In this weekly feature, we will share our ideas for what you can do “off-campus” while the museum is closed. Today’s post comes from Sadie Burzan, Vassar College class of 2011 and Art Center student docent.
It’s rare that a popular TV show has a smart and interesting relationship with the visual arts. AMC’s Mad Men, a series about advertising big wigs on Madison Avenue in New York City, has succeeded in bringing Mark Rothko, Japanese prints, and Frank O’Hara into contemporary popular culture.
The show has been lauded for its historical accuracy, both in its portrayal of gender roles in the early 1960s and its depiction of the New York advertising world. In the early 1960s, Mark Rothko was at the height of his fame, selling paintings to important collectors such as the Rockefellers and being commissioned to paint murals by the Four Seasons. In 1961, MoMA held a retrospective of his work.

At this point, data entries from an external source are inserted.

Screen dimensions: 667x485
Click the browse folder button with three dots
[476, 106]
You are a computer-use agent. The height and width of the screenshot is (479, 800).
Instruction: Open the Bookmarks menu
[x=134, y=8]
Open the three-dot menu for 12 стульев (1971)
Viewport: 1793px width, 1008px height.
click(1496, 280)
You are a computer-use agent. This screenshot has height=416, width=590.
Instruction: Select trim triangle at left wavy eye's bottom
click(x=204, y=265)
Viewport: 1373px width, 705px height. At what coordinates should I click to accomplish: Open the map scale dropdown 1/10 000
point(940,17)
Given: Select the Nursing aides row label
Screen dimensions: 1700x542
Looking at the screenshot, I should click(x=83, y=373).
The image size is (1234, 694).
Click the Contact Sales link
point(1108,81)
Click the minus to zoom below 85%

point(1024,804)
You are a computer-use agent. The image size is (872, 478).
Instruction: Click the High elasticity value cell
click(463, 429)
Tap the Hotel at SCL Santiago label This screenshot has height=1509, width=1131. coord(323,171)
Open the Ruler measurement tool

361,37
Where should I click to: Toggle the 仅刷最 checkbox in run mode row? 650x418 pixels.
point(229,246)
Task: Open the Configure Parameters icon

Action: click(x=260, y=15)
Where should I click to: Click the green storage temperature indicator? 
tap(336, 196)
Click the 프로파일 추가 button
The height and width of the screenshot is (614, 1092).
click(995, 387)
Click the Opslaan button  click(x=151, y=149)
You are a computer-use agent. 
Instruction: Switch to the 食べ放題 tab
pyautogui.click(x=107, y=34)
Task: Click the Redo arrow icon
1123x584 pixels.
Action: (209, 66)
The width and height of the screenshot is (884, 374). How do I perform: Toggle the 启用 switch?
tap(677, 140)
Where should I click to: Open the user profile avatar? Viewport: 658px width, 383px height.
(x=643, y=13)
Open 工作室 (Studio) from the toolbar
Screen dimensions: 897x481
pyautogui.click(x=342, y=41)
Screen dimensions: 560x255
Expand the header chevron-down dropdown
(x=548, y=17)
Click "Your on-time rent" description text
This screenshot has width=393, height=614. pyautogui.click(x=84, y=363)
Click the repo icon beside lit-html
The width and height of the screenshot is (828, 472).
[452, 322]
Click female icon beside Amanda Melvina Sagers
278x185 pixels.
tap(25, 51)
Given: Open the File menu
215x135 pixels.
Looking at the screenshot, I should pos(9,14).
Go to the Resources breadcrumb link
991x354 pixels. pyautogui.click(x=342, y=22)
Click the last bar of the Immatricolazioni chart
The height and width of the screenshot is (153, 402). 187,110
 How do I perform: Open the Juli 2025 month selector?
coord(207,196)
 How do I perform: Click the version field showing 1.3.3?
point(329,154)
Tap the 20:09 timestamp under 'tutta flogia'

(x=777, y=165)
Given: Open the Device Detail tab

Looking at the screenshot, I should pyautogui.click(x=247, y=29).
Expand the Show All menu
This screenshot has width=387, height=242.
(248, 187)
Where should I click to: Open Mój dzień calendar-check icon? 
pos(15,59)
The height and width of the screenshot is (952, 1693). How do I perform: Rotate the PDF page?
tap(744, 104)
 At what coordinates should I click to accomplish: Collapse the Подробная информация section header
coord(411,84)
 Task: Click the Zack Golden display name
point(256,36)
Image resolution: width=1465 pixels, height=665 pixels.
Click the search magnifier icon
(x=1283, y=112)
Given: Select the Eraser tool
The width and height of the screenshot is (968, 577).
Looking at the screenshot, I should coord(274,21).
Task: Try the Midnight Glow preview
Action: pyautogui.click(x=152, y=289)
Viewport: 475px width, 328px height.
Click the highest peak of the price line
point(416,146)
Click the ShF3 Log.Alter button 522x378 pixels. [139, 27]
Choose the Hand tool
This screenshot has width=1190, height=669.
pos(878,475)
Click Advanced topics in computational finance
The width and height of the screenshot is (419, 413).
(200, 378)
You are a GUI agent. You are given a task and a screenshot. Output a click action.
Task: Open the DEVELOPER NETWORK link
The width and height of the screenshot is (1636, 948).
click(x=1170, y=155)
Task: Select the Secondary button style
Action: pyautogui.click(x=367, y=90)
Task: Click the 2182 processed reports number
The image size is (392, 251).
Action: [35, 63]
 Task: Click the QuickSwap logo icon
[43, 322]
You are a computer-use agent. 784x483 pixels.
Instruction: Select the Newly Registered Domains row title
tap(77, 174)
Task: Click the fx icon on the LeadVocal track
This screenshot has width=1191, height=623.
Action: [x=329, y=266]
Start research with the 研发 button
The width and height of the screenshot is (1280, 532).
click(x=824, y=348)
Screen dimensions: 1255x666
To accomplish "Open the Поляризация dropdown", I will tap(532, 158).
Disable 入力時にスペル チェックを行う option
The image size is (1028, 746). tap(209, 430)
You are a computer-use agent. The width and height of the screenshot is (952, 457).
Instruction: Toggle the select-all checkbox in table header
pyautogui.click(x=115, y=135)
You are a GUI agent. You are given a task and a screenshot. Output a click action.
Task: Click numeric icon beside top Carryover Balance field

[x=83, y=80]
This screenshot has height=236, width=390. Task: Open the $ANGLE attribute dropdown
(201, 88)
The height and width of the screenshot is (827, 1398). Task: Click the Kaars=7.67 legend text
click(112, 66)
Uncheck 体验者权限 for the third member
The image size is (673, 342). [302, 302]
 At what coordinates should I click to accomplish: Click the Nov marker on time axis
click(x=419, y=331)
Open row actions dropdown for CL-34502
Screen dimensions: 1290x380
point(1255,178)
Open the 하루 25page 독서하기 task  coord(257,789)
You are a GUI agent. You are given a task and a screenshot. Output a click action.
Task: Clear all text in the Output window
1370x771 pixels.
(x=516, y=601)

The art-savvy viewer is therefore not surprised to see that the character Bert Cooper (a wealthy and influential man who is one of the founders of the fictional advertising firm, Sterling Cooper) purchased a Mark Rothko painting and hung it in his office.
In this scene, some members of the creative team are led by a spunky secretary into Bert Cooper’s office to look at the Rothko painting. Their reactions still resonate today, as Rothko continues to invoke varied and often strong reactions. Rothko himself, disgruntled by critics’ attempts to label him as an abstract expressionist, wrote that he was interested
“only in expressing basic human emotions — tragedy, ecstasy, doom, and so on. And the fact that a lot of people break down and cry when confronted with my pictures shows that I can communicate those basic human emotions . . . The people who weep before my pictures are having the same religious experience I had when I painted them. And if you, as you say, are moved only by their color relationship, then you miss the point.”
On January 20, 2011, you will be to once again stand before the Rothko from the Art Center’s permanent collection. We wonder how you will respond when you stand before the over five foot canvas.